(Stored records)
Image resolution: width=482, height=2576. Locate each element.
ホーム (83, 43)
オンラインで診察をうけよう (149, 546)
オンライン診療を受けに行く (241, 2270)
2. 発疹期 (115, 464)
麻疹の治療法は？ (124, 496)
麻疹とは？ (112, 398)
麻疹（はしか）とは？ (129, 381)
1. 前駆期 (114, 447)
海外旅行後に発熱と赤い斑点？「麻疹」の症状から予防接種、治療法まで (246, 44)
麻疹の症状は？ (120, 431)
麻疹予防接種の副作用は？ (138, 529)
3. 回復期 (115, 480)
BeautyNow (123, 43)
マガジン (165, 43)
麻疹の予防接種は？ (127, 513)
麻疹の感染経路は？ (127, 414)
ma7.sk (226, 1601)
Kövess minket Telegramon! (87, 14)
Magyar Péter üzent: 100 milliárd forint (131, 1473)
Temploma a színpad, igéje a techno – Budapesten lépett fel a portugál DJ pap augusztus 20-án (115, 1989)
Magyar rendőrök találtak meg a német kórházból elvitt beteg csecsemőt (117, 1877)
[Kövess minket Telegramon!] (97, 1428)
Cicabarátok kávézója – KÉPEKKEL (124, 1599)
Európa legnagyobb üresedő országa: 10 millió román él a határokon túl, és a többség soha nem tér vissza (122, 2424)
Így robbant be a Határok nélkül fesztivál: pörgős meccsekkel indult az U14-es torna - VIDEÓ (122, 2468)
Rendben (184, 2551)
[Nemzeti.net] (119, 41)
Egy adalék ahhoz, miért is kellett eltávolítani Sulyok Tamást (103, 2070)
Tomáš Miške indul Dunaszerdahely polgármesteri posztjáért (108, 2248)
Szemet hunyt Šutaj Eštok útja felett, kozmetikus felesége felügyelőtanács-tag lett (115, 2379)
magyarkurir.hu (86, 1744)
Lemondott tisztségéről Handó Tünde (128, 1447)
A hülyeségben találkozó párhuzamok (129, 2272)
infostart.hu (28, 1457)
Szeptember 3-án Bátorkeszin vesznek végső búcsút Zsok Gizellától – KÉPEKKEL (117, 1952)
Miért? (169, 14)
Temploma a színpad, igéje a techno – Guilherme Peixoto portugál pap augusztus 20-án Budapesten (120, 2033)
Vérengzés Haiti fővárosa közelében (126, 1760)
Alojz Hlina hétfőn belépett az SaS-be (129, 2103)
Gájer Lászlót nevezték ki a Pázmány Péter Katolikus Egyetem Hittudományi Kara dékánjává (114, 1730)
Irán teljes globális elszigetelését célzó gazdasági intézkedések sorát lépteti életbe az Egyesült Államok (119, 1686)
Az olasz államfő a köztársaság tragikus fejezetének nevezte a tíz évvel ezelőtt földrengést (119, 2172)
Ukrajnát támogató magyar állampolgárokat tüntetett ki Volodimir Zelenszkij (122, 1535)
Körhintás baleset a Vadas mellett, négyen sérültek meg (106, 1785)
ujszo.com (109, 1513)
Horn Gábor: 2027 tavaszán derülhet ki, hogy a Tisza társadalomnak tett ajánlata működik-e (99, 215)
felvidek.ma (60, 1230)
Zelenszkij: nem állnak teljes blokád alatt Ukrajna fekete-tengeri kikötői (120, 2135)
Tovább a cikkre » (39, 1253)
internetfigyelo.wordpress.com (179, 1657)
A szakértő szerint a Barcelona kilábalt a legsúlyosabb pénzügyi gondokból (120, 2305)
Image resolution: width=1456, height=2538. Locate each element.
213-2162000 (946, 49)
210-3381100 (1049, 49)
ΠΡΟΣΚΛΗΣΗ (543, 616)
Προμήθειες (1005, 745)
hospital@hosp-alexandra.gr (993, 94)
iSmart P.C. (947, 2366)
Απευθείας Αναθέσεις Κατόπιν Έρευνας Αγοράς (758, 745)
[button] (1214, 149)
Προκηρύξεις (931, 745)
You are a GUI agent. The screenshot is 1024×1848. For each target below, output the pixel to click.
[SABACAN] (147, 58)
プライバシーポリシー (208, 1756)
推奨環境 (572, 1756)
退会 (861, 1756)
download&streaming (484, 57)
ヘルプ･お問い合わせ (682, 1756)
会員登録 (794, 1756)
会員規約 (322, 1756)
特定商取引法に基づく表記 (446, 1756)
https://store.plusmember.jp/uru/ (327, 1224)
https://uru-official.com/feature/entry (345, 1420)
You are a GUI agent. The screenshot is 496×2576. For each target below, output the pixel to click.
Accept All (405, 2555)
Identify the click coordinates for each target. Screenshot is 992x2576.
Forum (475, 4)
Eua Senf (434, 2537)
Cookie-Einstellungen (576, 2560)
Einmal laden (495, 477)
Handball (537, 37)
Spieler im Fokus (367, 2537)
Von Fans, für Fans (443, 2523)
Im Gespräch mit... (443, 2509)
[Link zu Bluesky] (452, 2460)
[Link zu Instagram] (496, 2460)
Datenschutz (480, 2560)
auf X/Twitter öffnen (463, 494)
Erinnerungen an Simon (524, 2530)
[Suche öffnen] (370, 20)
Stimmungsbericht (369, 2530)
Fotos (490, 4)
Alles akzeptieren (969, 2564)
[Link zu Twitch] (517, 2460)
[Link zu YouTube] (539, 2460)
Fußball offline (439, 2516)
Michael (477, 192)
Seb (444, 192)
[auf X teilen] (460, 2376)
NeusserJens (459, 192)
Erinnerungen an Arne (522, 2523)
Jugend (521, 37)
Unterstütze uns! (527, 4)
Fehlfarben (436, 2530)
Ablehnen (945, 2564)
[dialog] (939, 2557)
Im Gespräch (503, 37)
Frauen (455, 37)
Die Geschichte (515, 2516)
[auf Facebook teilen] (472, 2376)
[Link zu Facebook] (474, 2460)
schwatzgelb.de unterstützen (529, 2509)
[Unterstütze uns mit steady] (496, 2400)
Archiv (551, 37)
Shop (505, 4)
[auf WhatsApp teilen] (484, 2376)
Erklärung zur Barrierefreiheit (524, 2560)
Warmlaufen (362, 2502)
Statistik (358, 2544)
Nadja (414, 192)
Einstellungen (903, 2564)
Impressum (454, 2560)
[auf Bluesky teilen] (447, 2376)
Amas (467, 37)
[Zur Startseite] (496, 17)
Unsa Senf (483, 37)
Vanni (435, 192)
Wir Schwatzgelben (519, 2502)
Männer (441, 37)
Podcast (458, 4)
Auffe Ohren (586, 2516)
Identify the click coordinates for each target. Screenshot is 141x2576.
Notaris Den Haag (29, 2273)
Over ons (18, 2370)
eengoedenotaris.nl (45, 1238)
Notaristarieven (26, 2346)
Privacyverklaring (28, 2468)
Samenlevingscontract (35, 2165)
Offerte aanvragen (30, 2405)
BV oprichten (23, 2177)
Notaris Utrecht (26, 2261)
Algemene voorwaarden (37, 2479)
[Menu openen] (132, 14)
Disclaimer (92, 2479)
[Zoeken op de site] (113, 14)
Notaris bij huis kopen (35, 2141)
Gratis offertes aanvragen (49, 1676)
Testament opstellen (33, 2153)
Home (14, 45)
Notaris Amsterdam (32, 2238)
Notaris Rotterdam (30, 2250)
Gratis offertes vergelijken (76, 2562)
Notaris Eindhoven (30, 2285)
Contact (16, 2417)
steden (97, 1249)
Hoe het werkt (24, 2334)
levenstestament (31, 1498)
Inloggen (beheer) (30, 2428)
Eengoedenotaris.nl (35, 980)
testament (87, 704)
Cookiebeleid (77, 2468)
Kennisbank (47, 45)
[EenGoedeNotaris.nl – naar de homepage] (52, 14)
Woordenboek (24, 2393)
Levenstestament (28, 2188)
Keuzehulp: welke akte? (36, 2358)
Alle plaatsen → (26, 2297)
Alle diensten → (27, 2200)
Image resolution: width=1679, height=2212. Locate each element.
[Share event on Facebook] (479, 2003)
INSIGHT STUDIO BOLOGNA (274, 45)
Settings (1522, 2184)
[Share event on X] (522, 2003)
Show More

WORK TO BE COMPLETED:
The lines from the start of the entries above through the line containing "infostart.hu (28, 1457)" are the ones to return, please; copy them exactly and include both ends.

RESULT OF THIS EXERCISE:
Image resolution: width=482, height=2576. Locate each element.
ホーム (83, 43)
オンラインで診察をうけよう (149, 546)
オンライン診療を受けに行く (241, 2270)
2. 発疹期 (115, 464)
麻疹の治療法は？ (124, 496)
麻疹とは？ (112, 398)
麻疹（はしか）とは？ (129, 381)
1. 前駆期 (114, 447)
海外旅行後に発熱と赤い斑点？「麻疹」の症状から予防接種、治療法まで (246, 44)
麻疹の症状は？ (120, 431)
麻疹予防接種の副作用は？ (138, 529)
3. 回復期 (115, 480)
BeautyNow (123, 43)
マガジン (165, 43)
麻疹の予防接種は？ (127, 513)
麻疹の感染経路は？ (127, 414)
ma7.sk (226, 1601)
Kövess minket Telegramon! (87, 14)
Magyar Péter üzent: 100 milliárd forint (131, 1473)
Temploma a színpad, igéje a techno – Budapesten lépett fel a portugál DJ pap augusztus 20-án (115, 1989)
Magyar rendőrök találtak meg a német kórházból elvitt beteg csecsemőt (117, 1877)
[Kövess minket Telegramon!] (97, 1428)
Cicabarátok kávézója – KÉPEKKEL (124, 1599)
Európa legnagyobb üresedő országa: 10 millió román él a határokon túl, és a többség soha nem tér vissza (122, 2424)
Így robbant be a Határok nélkül fesztivál: pörgős meccsekkel indult az U14-es torna - VIDEÓ (122, 2468)
Rendben (184, 2551)
[Nemzeti.net] (119, 41)
Egy adalék ahhoz, miért is kellett eltávolítani Sulyok Tamást (103, 2070)
Tomáš Miške indul Dunaszerdahely polgármesteri posztjáért (108, 2248)
Szemet hunyt Šutaj Eštok útja felett, kozmetikus felesége felügyelőtanács-tag lett (115, 2379)
magyarkurir.hu (86, 1744)
Lemondott tisztségéről Handó Tünde (128, 1447)
A hülyeségben találkozó párhuzamok (129, 2272)
infostart.hu (28, 1457)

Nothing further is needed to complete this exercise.